(What you will do) Once you find the line with "You are a GUI agent. The screenshot is 592×2576." in the entries below, return exactly every line from it through the line with "EDH Blog (454, 159)".

(Data records)
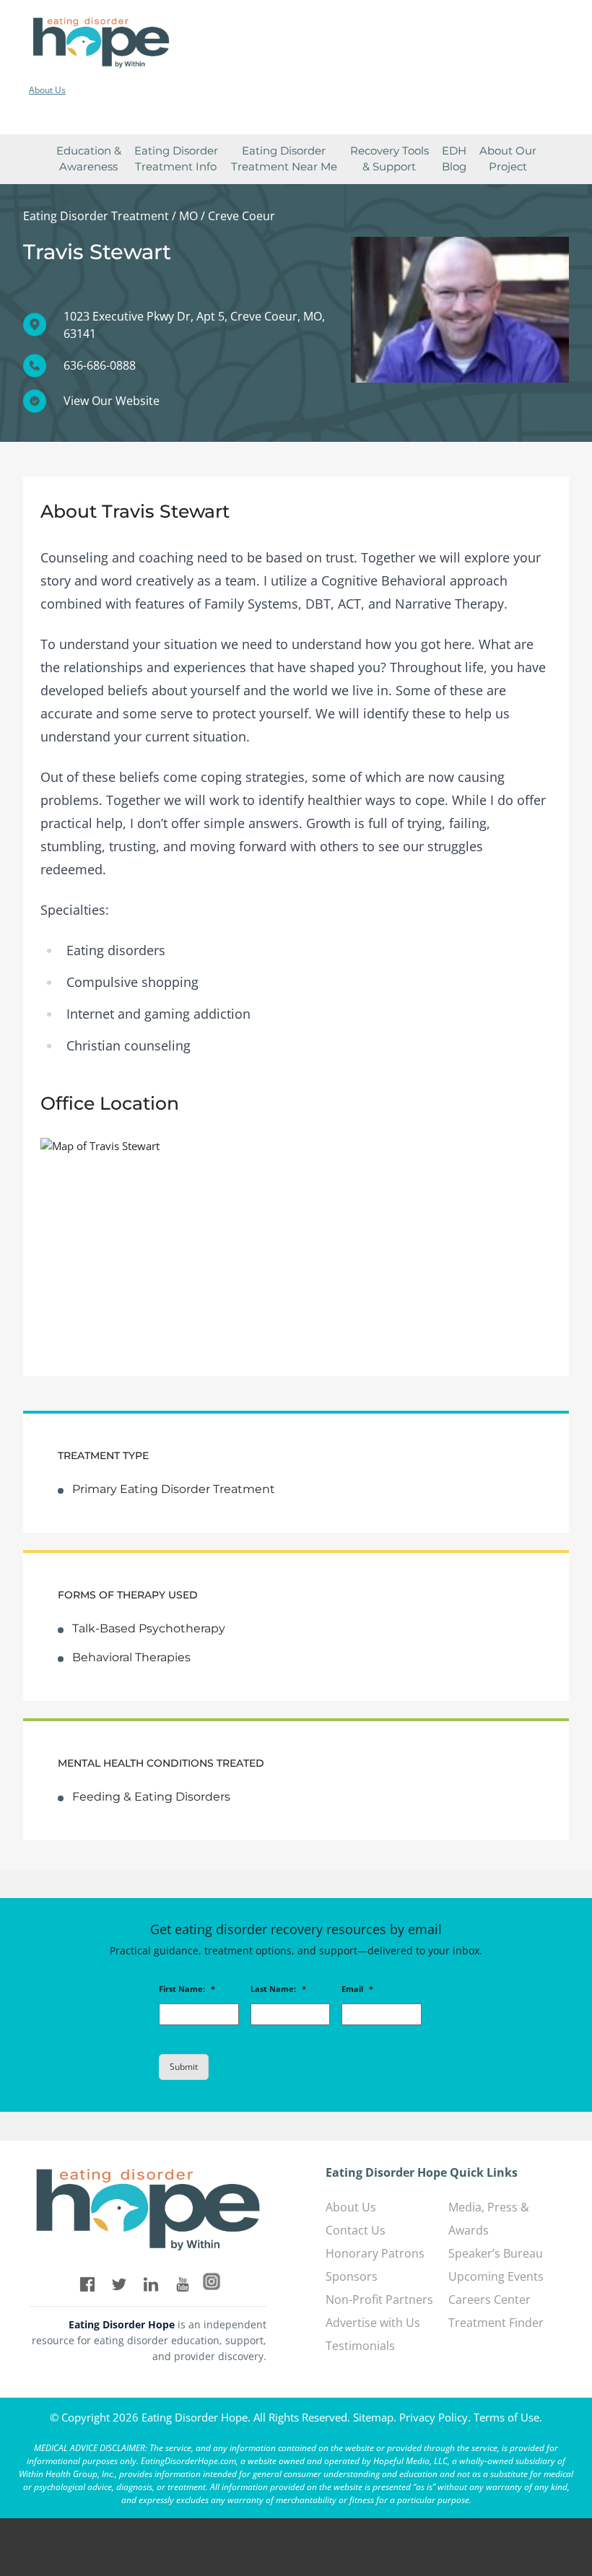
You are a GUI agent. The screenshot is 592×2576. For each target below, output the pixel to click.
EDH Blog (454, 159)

...

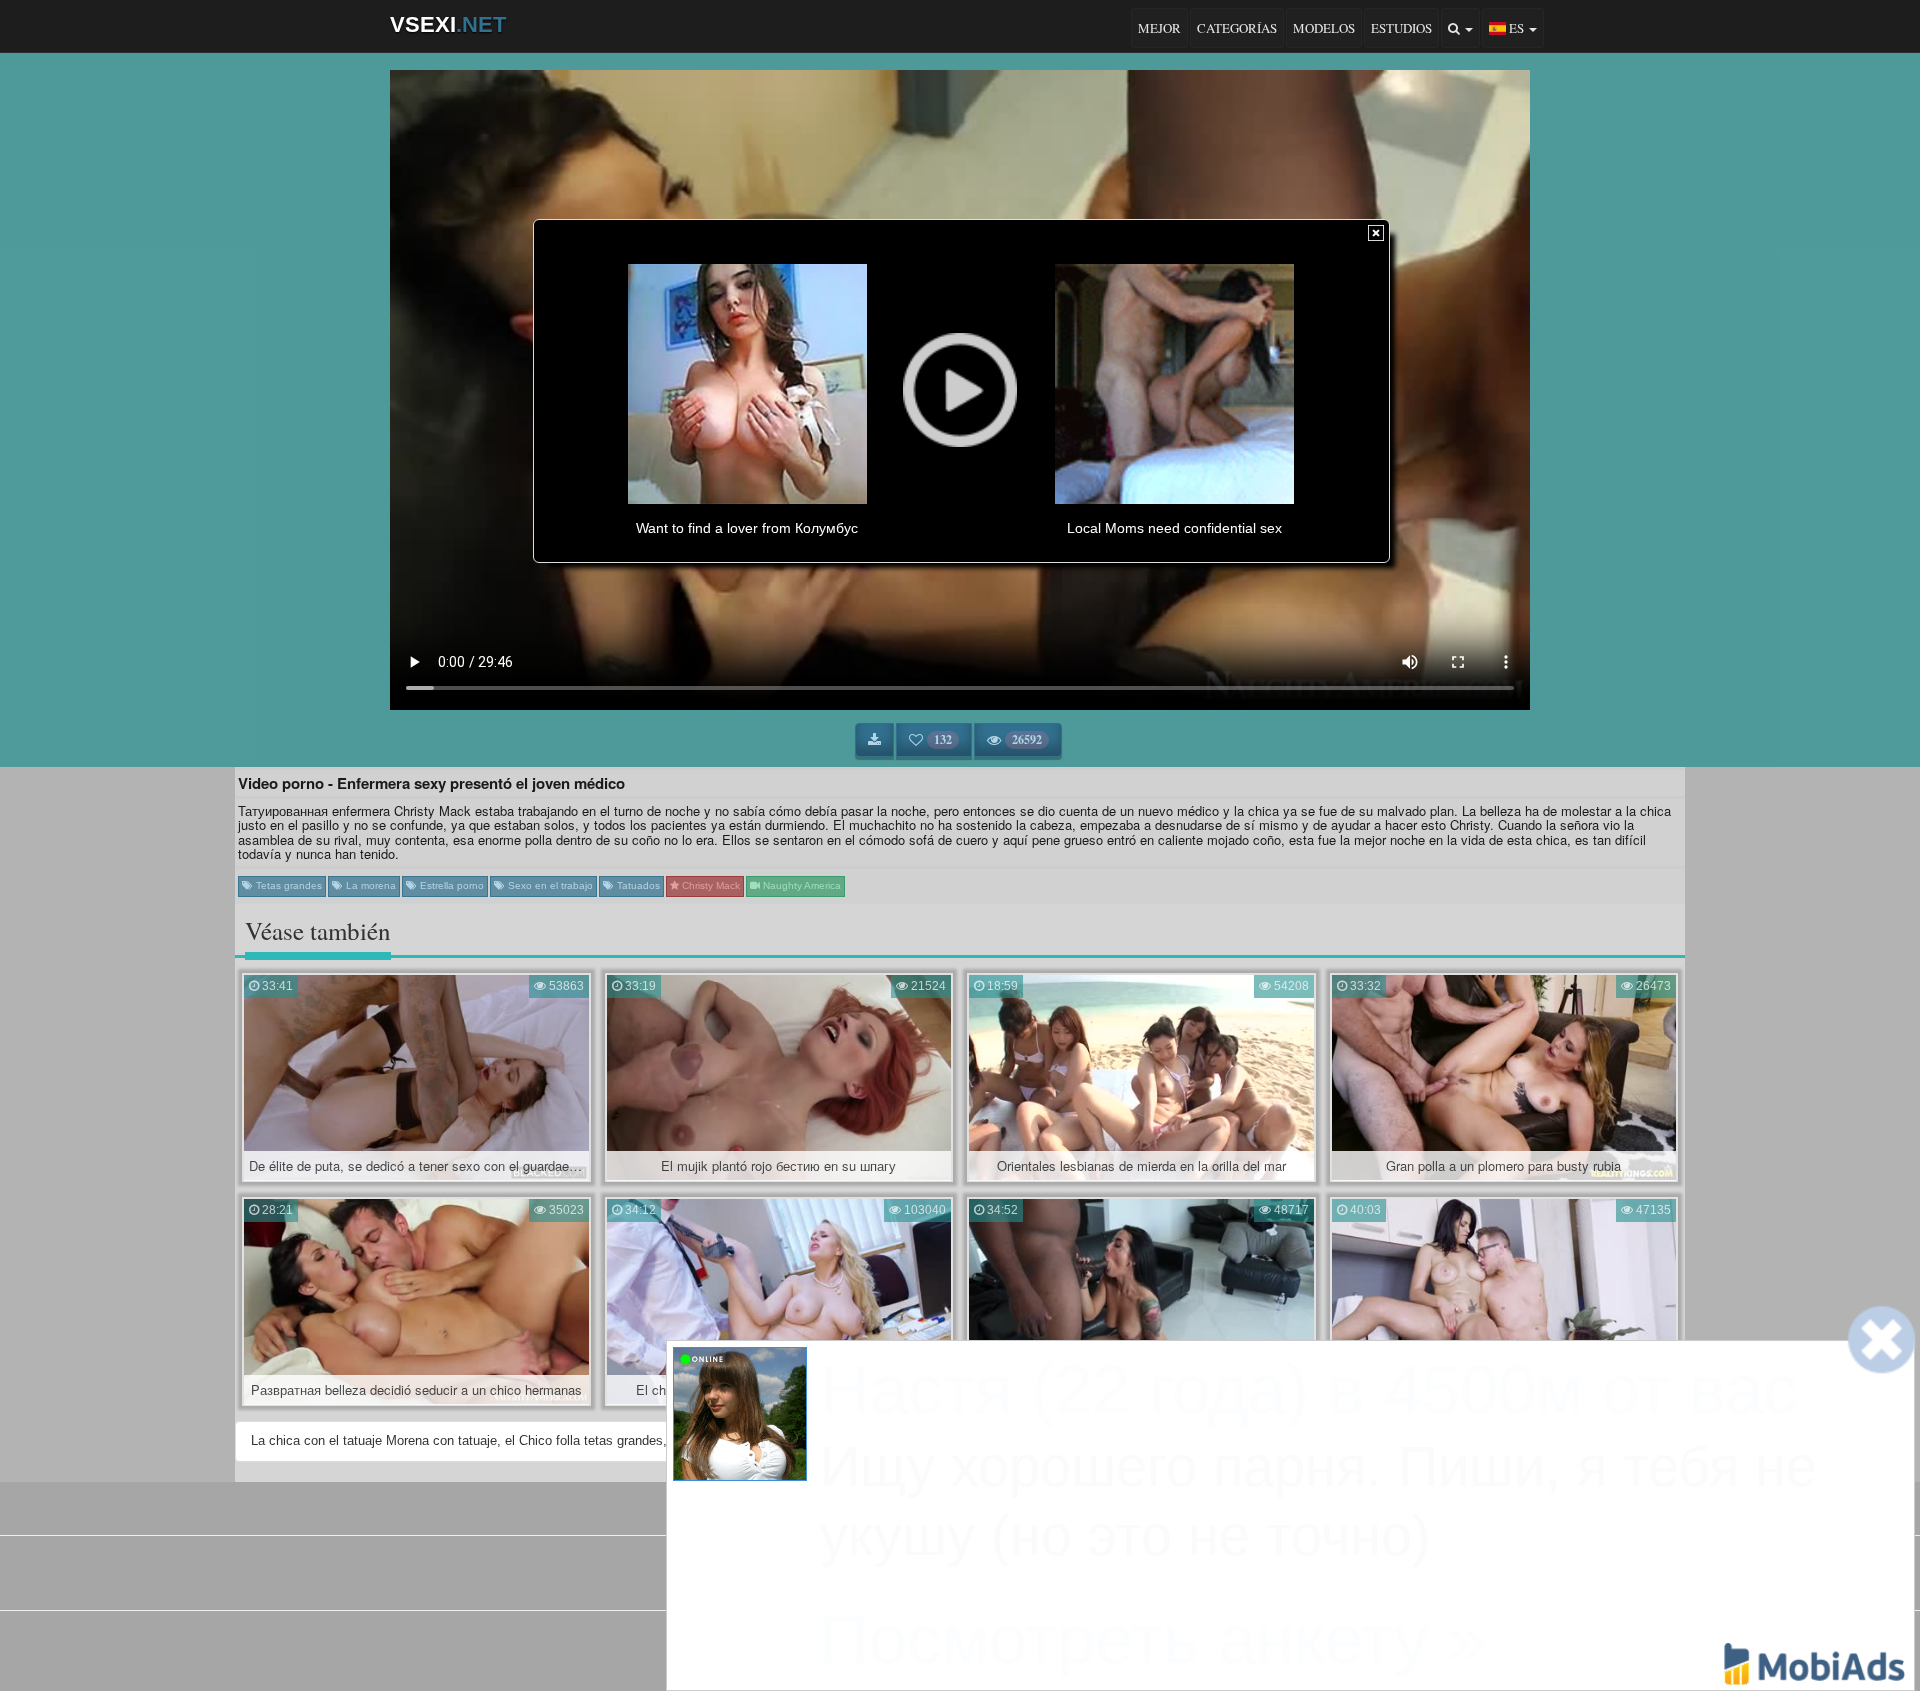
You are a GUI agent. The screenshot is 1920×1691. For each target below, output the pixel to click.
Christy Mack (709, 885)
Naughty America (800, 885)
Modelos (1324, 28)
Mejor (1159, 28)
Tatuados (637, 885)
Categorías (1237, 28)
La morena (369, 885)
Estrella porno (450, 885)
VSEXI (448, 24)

(The answer)
You are a GUI agent. The screenshot is 592×2576. For each target below, output the pixel to click.
EDH Blog (454, 159)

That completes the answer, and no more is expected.